Retrospectively, I now see there was a clue in the msdn documentation:
"The accounts returned by this function hold the specified privilege directly through the user account, not as part of membership to a group."
See: link text
Get the policy handle from LsaOpenPolicy() and an account SID from LookupAccountName() exactly as you said.
If the username you entered was the name of a group ("Users", "Administrators", etc) then LsaEnumerateAccountRights() works fine and enumerates all the rights for the group.
If you call it on a username whose rights derive solely from the groups of which it is a member, then it returns 0xc0000034 (= Windows error 2 - The system cannot find the "file" specified), meaning (we now realise) "cannot find any individually assigned additional rights". It seems that the Windows Error 2 translation is a catch-all for "what you were looking for has not been found".
Now...
If you have ntrights.exe, run it... for example:
ntrights +r SeNetworkLogonRight -u MyUserName
Then, LsaEnumerateAccountRights() works fine, returns without error and enumerates a single right, "SeNetworkLogonRight".
I have recently run up against this same problem. In my testing with this issue it appears that the LookupAccountName call returns a security principal rather than the full SID. The actual failure seems to be that the section within the SID where the user rights would be is either not there or shortened to only the logon right.

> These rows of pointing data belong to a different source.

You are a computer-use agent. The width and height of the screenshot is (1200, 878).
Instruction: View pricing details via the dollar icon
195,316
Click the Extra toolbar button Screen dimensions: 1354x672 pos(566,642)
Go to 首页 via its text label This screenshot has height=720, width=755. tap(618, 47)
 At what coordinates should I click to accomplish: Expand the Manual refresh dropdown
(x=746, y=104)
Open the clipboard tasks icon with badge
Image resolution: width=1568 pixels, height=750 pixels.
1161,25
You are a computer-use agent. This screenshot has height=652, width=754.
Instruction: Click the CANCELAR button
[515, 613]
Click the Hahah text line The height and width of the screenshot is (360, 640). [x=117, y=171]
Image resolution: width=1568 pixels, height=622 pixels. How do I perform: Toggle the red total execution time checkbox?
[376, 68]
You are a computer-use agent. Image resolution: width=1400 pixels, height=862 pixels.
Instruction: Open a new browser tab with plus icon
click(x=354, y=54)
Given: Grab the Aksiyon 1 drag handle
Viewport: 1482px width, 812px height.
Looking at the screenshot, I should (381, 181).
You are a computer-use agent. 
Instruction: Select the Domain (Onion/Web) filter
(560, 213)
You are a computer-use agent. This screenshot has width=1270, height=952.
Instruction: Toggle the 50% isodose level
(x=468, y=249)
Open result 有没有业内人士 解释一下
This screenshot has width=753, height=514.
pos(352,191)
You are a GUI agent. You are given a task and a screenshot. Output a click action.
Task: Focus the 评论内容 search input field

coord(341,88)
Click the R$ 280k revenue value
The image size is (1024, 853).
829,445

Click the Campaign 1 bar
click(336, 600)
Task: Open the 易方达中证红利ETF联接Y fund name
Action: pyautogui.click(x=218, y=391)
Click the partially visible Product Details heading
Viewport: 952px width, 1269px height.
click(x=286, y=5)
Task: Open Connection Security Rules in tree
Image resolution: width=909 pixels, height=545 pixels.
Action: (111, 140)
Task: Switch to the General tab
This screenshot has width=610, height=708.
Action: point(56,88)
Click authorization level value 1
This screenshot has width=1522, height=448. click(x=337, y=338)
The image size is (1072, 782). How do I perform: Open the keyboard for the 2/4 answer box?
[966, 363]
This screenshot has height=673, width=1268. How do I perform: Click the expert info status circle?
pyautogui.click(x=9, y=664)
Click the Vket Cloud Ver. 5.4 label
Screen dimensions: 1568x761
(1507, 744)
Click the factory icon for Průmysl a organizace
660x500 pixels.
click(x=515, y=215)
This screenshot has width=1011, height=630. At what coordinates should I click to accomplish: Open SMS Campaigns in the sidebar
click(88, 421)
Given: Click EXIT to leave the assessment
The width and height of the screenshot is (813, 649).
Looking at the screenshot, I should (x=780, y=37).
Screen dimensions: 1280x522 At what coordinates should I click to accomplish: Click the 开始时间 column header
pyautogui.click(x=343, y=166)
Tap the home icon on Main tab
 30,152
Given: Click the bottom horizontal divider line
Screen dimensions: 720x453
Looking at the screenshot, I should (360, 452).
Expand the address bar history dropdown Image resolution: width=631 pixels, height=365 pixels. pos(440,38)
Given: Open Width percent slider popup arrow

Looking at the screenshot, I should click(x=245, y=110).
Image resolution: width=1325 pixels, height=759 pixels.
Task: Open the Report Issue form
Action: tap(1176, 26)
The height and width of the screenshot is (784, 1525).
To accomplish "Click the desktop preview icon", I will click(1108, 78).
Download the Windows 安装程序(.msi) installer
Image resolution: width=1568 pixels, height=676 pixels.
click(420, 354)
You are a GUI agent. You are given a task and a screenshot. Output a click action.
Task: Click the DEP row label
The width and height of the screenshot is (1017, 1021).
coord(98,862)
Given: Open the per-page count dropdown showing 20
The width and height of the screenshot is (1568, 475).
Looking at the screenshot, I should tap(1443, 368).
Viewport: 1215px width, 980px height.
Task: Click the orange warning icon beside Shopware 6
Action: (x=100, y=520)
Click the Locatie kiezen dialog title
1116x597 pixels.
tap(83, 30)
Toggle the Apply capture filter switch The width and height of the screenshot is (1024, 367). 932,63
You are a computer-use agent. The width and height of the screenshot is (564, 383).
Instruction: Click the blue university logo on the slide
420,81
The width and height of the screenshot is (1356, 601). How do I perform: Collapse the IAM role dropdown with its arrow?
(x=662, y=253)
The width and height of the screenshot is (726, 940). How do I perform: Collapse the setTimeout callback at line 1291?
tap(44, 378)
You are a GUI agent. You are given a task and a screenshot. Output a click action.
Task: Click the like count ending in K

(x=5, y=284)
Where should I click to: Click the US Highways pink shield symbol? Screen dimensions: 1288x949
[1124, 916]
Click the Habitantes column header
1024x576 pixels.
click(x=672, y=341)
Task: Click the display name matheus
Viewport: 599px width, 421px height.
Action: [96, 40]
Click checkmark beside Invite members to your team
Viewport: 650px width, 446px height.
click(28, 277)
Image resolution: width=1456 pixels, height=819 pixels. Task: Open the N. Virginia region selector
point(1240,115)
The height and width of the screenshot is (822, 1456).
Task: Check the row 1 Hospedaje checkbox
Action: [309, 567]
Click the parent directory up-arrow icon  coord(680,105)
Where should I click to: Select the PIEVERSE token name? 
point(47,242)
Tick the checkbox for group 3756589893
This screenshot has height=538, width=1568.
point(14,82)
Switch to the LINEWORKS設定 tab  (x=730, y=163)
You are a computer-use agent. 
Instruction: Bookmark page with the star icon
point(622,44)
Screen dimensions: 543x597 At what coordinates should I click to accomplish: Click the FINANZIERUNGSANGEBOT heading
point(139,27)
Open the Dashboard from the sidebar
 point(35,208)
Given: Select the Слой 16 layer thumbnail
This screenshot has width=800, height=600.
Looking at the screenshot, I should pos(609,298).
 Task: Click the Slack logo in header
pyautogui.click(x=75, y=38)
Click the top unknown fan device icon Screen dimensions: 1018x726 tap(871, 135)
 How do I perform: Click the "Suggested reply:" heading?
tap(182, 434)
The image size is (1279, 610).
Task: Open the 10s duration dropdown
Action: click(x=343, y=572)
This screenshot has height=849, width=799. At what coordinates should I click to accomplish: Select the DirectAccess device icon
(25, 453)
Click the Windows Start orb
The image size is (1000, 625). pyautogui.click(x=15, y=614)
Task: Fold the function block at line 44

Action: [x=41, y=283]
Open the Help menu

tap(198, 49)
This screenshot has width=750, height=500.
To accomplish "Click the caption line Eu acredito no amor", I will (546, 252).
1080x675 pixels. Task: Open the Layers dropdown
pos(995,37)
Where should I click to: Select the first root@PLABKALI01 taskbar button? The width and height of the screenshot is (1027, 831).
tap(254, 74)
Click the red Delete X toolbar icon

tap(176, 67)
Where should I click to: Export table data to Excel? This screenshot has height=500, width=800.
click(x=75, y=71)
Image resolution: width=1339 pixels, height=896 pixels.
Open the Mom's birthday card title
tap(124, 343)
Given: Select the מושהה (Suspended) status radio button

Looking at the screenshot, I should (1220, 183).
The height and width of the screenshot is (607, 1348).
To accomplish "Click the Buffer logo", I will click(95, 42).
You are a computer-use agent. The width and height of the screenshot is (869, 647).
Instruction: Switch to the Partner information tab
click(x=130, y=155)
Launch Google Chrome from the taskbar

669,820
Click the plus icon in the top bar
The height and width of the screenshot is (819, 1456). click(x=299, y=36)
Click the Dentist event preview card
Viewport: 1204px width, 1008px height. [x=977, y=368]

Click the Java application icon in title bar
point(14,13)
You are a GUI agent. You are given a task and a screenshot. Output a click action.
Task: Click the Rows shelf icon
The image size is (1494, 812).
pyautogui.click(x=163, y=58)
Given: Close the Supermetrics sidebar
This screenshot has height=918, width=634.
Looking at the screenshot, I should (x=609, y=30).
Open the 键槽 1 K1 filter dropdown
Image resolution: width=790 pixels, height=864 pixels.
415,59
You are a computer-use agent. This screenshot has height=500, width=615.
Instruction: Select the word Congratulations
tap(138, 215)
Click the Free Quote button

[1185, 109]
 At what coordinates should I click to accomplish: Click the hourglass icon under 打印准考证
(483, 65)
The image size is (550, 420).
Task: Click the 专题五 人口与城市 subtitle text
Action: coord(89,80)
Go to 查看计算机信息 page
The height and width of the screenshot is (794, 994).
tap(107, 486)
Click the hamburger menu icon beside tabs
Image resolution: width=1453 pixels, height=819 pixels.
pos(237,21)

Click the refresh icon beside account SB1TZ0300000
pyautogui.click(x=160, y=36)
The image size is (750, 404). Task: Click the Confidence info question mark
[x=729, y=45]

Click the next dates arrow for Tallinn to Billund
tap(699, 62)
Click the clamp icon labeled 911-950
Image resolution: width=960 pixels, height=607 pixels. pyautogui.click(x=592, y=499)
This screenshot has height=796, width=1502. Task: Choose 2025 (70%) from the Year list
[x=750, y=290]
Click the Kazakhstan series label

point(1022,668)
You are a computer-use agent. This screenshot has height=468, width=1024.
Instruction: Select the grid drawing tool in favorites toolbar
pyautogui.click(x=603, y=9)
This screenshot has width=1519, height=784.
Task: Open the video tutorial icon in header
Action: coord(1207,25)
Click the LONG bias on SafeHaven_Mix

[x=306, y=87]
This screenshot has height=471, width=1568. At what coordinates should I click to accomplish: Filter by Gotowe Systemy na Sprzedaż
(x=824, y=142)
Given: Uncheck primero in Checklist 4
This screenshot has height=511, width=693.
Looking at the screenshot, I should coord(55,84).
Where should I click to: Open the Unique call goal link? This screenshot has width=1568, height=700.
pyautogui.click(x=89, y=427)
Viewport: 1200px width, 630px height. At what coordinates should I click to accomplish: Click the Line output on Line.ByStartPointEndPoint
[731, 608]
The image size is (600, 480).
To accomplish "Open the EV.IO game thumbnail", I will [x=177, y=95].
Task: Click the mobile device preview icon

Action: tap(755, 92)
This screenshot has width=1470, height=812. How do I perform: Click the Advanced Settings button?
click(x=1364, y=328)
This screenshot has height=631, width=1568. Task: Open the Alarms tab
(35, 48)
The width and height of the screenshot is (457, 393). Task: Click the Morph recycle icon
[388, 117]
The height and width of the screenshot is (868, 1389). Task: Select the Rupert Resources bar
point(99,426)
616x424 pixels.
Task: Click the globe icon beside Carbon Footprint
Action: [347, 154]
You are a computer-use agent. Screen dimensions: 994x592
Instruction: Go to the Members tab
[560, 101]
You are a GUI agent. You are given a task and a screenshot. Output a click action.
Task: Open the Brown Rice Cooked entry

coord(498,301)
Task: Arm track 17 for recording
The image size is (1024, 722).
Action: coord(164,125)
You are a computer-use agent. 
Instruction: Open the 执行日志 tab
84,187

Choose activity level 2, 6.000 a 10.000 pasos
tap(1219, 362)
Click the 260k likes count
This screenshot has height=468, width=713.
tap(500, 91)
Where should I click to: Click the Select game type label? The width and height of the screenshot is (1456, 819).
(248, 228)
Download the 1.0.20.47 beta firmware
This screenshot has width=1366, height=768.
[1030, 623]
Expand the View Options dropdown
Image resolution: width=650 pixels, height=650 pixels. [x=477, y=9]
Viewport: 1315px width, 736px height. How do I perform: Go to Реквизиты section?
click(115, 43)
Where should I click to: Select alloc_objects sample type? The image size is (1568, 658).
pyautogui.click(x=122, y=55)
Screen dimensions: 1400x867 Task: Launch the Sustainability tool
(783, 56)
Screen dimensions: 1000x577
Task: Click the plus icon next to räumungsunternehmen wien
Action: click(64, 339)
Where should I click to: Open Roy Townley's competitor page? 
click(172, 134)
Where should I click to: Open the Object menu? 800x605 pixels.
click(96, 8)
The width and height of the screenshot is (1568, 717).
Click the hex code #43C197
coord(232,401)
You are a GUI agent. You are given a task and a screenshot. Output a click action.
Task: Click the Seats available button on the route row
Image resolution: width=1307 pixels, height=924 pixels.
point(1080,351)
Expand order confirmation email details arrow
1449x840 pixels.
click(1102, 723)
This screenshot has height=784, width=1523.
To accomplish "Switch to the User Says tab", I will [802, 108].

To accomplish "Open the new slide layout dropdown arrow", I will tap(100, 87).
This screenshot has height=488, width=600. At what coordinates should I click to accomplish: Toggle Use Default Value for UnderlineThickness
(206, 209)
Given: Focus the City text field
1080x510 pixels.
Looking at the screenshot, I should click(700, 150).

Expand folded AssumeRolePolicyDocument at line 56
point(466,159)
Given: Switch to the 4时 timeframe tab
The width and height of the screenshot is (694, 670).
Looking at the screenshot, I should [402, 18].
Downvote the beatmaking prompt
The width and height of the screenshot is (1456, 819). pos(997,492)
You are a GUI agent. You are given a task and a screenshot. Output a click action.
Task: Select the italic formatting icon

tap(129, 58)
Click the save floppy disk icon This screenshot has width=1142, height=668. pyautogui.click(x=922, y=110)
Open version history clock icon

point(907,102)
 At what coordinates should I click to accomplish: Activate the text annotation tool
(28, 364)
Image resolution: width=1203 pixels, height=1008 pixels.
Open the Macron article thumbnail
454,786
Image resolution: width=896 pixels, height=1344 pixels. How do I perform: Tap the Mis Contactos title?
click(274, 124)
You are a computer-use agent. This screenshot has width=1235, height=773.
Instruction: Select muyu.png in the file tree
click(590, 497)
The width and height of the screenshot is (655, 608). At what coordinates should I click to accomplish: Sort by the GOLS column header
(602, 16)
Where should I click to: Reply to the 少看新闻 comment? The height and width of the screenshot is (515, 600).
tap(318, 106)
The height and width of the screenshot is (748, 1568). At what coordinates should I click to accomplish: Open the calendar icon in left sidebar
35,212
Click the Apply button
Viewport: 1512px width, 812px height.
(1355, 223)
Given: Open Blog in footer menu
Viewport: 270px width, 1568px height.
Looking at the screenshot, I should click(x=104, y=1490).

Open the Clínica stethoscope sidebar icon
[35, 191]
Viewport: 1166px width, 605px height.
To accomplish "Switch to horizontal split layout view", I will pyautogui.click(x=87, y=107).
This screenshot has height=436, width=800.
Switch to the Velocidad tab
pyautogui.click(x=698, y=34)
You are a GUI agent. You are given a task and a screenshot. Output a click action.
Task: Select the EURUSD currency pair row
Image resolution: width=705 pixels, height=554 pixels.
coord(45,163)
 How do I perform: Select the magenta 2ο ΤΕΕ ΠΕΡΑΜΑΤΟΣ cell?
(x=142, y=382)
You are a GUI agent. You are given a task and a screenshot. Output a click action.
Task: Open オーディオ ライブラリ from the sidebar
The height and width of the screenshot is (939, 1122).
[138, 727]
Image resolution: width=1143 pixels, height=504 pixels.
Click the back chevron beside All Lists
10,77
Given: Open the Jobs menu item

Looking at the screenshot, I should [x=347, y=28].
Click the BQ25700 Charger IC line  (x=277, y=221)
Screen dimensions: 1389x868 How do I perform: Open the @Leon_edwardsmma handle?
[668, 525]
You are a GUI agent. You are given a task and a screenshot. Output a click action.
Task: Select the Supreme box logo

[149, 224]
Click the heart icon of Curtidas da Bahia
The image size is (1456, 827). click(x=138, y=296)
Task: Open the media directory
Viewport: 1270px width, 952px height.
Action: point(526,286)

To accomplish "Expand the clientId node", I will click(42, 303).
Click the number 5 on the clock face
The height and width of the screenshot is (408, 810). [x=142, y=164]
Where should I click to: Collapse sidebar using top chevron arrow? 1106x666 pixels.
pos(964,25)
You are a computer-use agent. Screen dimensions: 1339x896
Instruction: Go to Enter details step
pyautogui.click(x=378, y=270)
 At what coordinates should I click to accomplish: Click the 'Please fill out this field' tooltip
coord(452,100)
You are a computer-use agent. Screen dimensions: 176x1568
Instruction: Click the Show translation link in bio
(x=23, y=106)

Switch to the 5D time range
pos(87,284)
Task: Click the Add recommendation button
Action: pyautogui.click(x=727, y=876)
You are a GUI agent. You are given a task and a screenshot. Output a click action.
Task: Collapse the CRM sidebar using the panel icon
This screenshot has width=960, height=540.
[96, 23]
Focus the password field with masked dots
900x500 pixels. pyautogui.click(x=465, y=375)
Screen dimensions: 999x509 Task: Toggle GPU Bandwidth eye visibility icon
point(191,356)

Performing a LookupAccountName call on the current logged in user and then trying to LsaEnumerateAccountRights against that SID results in only the user logon right. Even though clearly, there are many other rights attached. Trying to retrieve any other users, other than the logged on user, successfully returns a SID. However, that SID will not have any user rights in it.
I have tested this on no domain workgroup systems and member systems of domains both as admin and regular users. The LookupAccountName call when successful, always results a SID that does not contain the full set of user rights.
I can only assume that if a complete SID could be obtained from the Security Database, then the LookupAccountName would properly iterate the rights.
I too have the exact same problem. Somebody suggested I get the SID via WMI with this query:
SELECT * FROM Win32_Account WHERE domain = 'ntdomain' AND name = 'username'
I tried it, using ConvertStringSidToSid() to get the magic blob LsaEnumerateAccountRights() expects and... same error. "The system cannot find the file specified."
I meet the same problem, it is because you dont assign spefic privledge to the user, so the user priveldge is empty, if you add one to it, it wont fail.
Call the same function with a group you can see everything working correctly.